DATA FOR THIS TASK:
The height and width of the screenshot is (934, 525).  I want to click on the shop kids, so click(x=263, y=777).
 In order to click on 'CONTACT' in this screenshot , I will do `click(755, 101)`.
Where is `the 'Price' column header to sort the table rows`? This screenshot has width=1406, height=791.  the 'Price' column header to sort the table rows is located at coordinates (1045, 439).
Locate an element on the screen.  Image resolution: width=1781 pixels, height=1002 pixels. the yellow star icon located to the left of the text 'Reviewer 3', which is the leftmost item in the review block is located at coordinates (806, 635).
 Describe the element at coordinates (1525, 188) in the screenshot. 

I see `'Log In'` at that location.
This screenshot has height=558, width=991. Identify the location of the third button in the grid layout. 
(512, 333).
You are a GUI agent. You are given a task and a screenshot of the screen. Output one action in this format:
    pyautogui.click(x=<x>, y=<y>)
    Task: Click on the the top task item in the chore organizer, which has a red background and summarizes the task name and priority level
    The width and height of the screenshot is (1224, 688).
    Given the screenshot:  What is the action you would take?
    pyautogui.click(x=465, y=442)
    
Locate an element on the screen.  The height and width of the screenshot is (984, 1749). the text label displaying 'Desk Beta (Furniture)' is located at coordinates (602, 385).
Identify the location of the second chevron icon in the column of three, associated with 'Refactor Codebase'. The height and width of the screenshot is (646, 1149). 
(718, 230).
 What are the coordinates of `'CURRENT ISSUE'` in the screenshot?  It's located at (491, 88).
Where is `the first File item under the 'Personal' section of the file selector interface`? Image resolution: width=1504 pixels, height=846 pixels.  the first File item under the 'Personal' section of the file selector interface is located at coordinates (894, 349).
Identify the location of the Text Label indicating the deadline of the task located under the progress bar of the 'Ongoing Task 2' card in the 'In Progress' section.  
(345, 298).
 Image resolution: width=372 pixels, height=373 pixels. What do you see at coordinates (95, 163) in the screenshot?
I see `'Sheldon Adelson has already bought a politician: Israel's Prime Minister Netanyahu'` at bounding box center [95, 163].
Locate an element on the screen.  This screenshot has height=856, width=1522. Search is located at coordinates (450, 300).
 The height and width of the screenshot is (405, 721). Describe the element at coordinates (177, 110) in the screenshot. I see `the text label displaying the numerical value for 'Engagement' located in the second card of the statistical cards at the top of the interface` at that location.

WHAT TO WORK ON: Rewrite all of the rows above, changing every "Identify" to "Find" and leaving everything else unchanged.

SOLUTION TO THIS TASK:
The height and width of the screenshot is (934, 525).  I want to click on the shop kids, so click(x=263, y=777).
 In order to click on 'CONTACT' in this screenshot , I will do `click(755, 101)`.
Where is `the 'Price' column header to sort the table rows`? This screenshot has width=1406, height=791.  the 'Price' column header to sort the table rows is located at coordinates (1045, 439).
Locate an element on the screen.  Image resolution: width=1781 pixels, height=1002 pixels. the yellow star icon located to the left of the text 'Reviewer 3', which is the leftmost item in the review block is located at coordinates (806, 635).
 Describe the element at coordinates (1525, 188) in the screenshot. 

I see `'Log In'` at that location.
This screenshot has height=558, width=991. Find the location of the third button in the grid layout. 
(512, 333).
You are a GUI agent. You are given a task and a screenshot of the screen. Output one action in this format:
    pyautogui.click(x=<x>, y=<y>)
    Task: Click on the the top task item in the chore organizer, which has a red background and summarizes the task name and priority level
    The width and height of the screenshot is (1224, 688).
    Given the screenshot:  What is the action you would take?
    pyautogui.click(x=465, y=442)
    
Locate an element on the screen.  The height and width of the screenshot is (984, 1749). the text label displaying 'Desk Beta (Furniture)' is located at coordinates (602, 385).
Find the location of the second chevron icon in the column of three, associated with 'Refactor Codebase'. The height and width of the screenshot is (646, 1149). 
(718, 230).
 What are the coordinates of `'CURRENT ISSUE'` in the screenshot?  It's located at (491, 88).
Where is `the first File item under the 'Personal' section of the file selector interface`? Image resolution: width=1504 pixels, height=846 pixels.  the first File item under the 'Personal' section of the file selector interface is located at coordinates (894, 349).
Find the location of the Text Label indicating the deadline of the task located under the progress bar of the 'Ongoing Task 2' card in the 'In Progress' section.  
(345, 298).
 Image resolution: width=372 pixels, height=373 pixels. What do you see at coordinates (95, 163) in the screenshot?
I see `'Sheldon Adelson has already bought a politician: Israel's Prime Minister Netanyahu'` at bounding box center [95, 163].
Locate an element on the screen.  This screenshot has height=856, width=1522. Search is located at coordinates (450, 300).
 The height and width of the screenshot is (405, 721). Describe the element at coordinates (177, 110) in the screenshot. I see `the text label displaying the numerical value for 'Engagement' located in the second card of the statistical cards at the top of the interface` at that location.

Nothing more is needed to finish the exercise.